Lawrence Yun, Chief Economist at the National Association of REALTORS®, notes that increased housing listings and shifting demand patterns are likely to drive more transaction activity throughout the year. The market, which was heavily impacted by high mortgage rates and a lack of housing supply in 2025, could find a new equilibrium in 2026, making it a more balanced environment for both buyers and sellers. As the housing inventory slowly increases, more options for potential buyers should help alleviate some of the challenges of recent years, such as bidding wars and limited choices.
In addition to improved inventory levels, the slight easing of borrowing costs is expected to positively impact homebuyers’ purchasing power. While mortgage rates remain above historical lows, the incremental reduction in rates could make homeownership slightly more affordable, especially for first-time buyers who have faced significant hurdles in recent years. This improvement in affordability could encourage more buyers to re-enter the market, particularly those who had been sitting on the sidelines due to financial constraints.

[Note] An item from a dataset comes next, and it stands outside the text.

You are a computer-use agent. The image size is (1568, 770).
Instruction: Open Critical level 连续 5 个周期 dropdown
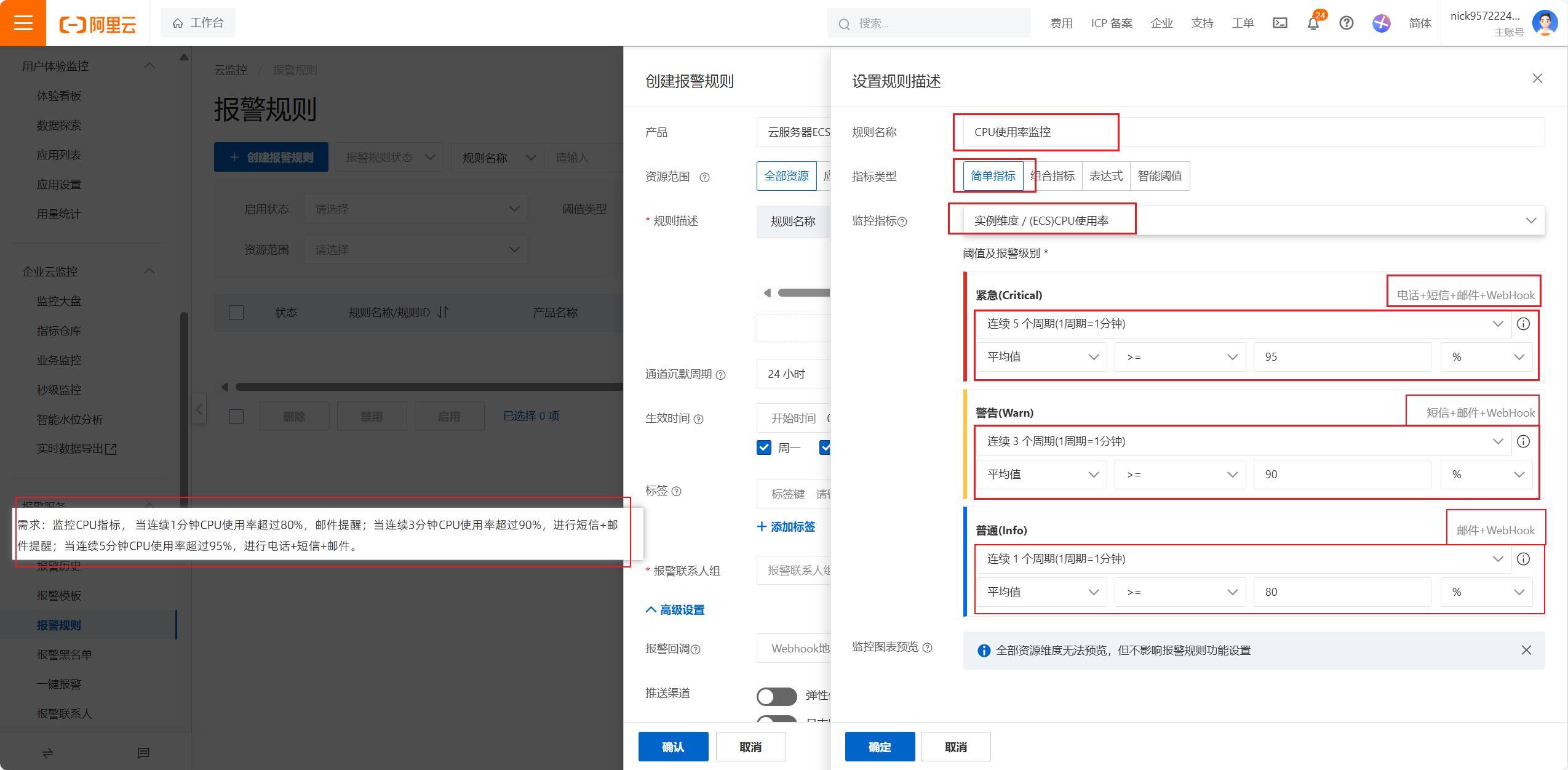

Zillow economists also predict a modest increase in home values, reflecting the steady demand for homes despite the challenges faced by many buyers. While home prices are not expected to skyrocket, the gradual upward trend should help sellers who had been hesitant to list their properties during the previous year’s volatile conditions. With inventory levels projected to rise and competition for homes expected to moderate, the market could shift in favor of both buyers and sellers, making transactions more fluid and less competitive than in 2025.
Multifamily rental markets are anticipated to stabilize as well, providing relief for renters who have experienced rising rents in recent years. With rental prices having surged due to limited inventory, the stabilization of rental markets will offer a more predictable environment for tenants and landlords, helping to balance supply and demand in the multifamily sector. This trend could provide additional opportunities for investors and property owners to operate in a more stable market.
Overall, the housing market outlook for 2026 suggests a transition toward a more balanced and less volatile market. While challenges such as affordability concerns and relatively high mortgage rates may continue to influence buyer behavior, the increase in listings and slight improvements in borrowing conditions could create a more favorable environment for those looking to buy or sell. Real estate professionals can expect a busier year ahead, with more opportunities for transactions, as the market begins to stabilize and adjust to the evolving economic landscape.